Tuesday, March 9, 2010

Cholesterol Problem and Foods

Cholesterol is a waxy naturally occurring fat that is made by the liver. Cholesterol is a paradox. On one hand, it contributes to such vital bodily functions as building new cells, insulating nerves, and producing hormones. On the other hand, it is a potential killer due to its association to various cardiovascular diseases. The risk of developing these cardiovascular problems is complex and depends not only how much cholesterol but also what kind of cholesterol you have in your blood. Generally speaking, LDL (low-density lipoprotein), the so called bad cholesterol, is associated with increased risk of dying from coronary heart disease; HDL (high-density lipoprotein) or good cholesterol is associated with decreased risk. This is because the LDLs serve on raw material to clog coronary arteries; in contrast, the HDLs gobble up the LDLs, and cart them to the liver, where they are annihilated. Obviously, the more HDL and the less LDL you have in your blood, the safer your arteries.

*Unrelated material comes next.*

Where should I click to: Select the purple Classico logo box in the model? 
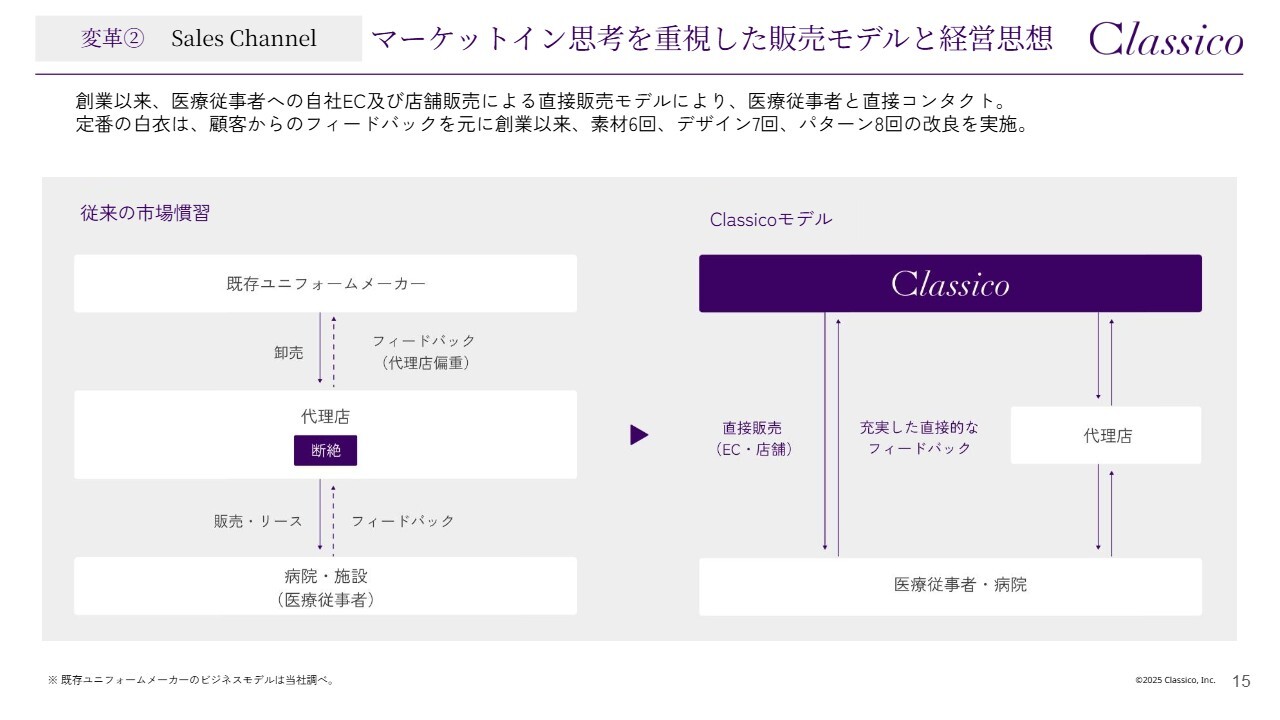pos(950,284)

It is believed that oxygen free radicals play a important role in clogging coronary arteries when combined with LDLs. When oxygen free radicals in the blood collide with fatty LDLs, they oxidize the LDLs. The LDLs then turn rancid and are quickly gobbled up by the cell, called macrophage. Stuffed with fat globules, the macrophages enlarge into dreaded foam cells, which insinuate themselves into artery walls, triggering artery destruction. LDL cholesterol is not so dangerous to arteries unless it is converted into a toxic form by oxygen free radicals in your blood.

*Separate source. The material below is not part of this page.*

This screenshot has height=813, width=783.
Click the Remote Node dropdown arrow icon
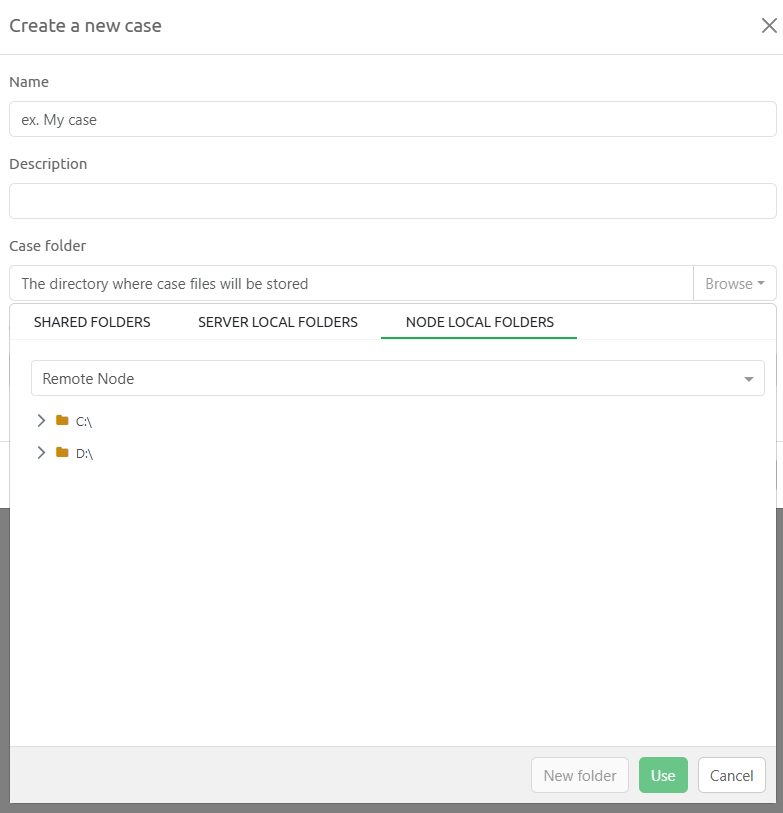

Mounting scientific evidence has indicated that eating foods packed with protective antioxidants, can block LDLs toxic transformation, therefore, may intervene at the very genesis of atherosclerosis, at every stage of life, blocking the cascade of arterial event that create clogged arteries, heart attacks, and strokes. Foods are powerful weapons in combating your cholesterol problems and other cardiovascular diseases!